> Work to be completed:
Every record below is to be reproduced exactly.

Segment Start: Exercise data

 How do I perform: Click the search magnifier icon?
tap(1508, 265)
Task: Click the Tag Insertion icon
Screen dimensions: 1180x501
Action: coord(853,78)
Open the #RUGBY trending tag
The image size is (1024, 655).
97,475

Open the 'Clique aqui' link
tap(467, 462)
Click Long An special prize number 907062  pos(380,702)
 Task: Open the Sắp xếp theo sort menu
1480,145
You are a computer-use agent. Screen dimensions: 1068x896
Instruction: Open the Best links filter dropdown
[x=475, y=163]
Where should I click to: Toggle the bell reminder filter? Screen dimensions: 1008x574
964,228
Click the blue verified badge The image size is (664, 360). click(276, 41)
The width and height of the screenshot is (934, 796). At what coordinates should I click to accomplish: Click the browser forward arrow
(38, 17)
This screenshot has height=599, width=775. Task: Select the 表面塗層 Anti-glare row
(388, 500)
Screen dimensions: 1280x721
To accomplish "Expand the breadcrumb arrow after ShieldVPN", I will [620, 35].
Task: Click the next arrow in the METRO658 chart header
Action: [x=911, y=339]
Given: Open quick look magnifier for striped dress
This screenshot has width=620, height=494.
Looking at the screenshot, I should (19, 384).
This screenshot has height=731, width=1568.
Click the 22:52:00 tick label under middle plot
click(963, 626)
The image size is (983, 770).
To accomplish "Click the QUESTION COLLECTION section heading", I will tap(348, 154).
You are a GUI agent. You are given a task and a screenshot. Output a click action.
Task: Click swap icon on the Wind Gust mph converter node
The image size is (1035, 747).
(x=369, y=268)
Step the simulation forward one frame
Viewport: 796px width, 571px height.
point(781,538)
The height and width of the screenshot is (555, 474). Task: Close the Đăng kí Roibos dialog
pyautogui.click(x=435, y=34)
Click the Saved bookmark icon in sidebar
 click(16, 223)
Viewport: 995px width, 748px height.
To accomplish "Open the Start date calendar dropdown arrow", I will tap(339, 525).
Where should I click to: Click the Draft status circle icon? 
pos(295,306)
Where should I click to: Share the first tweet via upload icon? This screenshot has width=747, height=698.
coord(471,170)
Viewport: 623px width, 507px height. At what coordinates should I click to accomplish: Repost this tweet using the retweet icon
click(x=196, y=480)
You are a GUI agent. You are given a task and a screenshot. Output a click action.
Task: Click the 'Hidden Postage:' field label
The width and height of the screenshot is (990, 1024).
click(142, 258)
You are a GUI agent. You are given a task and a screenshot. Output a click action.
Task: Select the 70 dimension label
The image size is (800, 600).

Segment End: Exercise data

> Result:
 How do I perform: Click the search magnifier icon?
tap(1508, 265)
Task: Click the Tag Insertion icon
Screen dimensions: 1180x501
Action: coord(853,78)
Open the #RUGBY trending tag
The image size is (1024, 655).
97,475

Open the 'Clique aqui' link
tap(467, 462)
Click Long An special prize number 907062  pos(380,702)
 Task: Open the Sắp xếp theo sort menu
1480,145
You are a computer-use agent. Screen dimensions: 1068x896
Instruction: Open the Best links filter dropdown
[x=475, y=163]
Where should I click to: Toggle the bell reminder filter? Screen dimensions: 1008x574
964,228
Click the blue verified badge The image size is (664, 360). click(276, 41)
The width and height of the screenshot is (934, 796). At what coordinates should I click to accomplish: Click the browser forward arrow
(38, 17)
This screenshot has height=599, width=775. Task: Select the 表面塗層 Anti-glare row
(388, 500)
Screen dimensions: 1280x721
To accomplish "Expand the breadcrumb arrow after ShieldVPN", I will [620, 35].
Task: Click the next arrow in the METRO658 chart header
Action: [x=911, y=339]
Given: Open quick look magnifier for striped dress
This screenshot has width=620, height=494.
Looking at the screenshot, I should (19, 384).
This screenshot has height=731, width=1568.
Click the 22:52:00 tick label under middle plot
click(963, 626)
The image size is (983, 770).
To accomplish "Click the QUESTION COLLECTION section heading", I will tap(348, 154).
You are a GUI agent. You are given a task and a screenshot. Output a click action.
Task: Click swap icon on the Wind Gust mph converter node
The image size is (1035, 747).
(x=369, y=268)
Step the simulation forward one frame
Viewport: 796px width, 571px height.
point(781,538)
The height and width of the screenshot is (555, 474). Task: Close the Đăng kí Roibos dialog
pyautogui.click(x=435, y=34)
Click the Saved bookmark icon in sidebar
 click(16, 223)
Viewport: 995px width, 748px height.
To accomplish "Open the Start date calendar dropdown arrow", I will tap(339, 525).
Where should I click to: Click the Draft status circle icon? 
pos(295,306)
Where should I click to: Share the first tweet via upload icon? This screenshot has width=747, height=698.
coord(471,170)
Viewport: 623px width, 507px height. At what coordinates should I click to accomplish: Repost this tweet using the retweet icon
click(x=196, y=480)
You are a GUI agent. You are given a task and a screenshot. Output a click action.
Task: Click the 'Hidden Postage:' field label
The width and height of the screenshot is (990, 1024).
click(142, 258)
You are a GUI agent. You are given a task and a screenshot. Output a click action.
Task: Select the 70 dimension label
The image size is (800, 600).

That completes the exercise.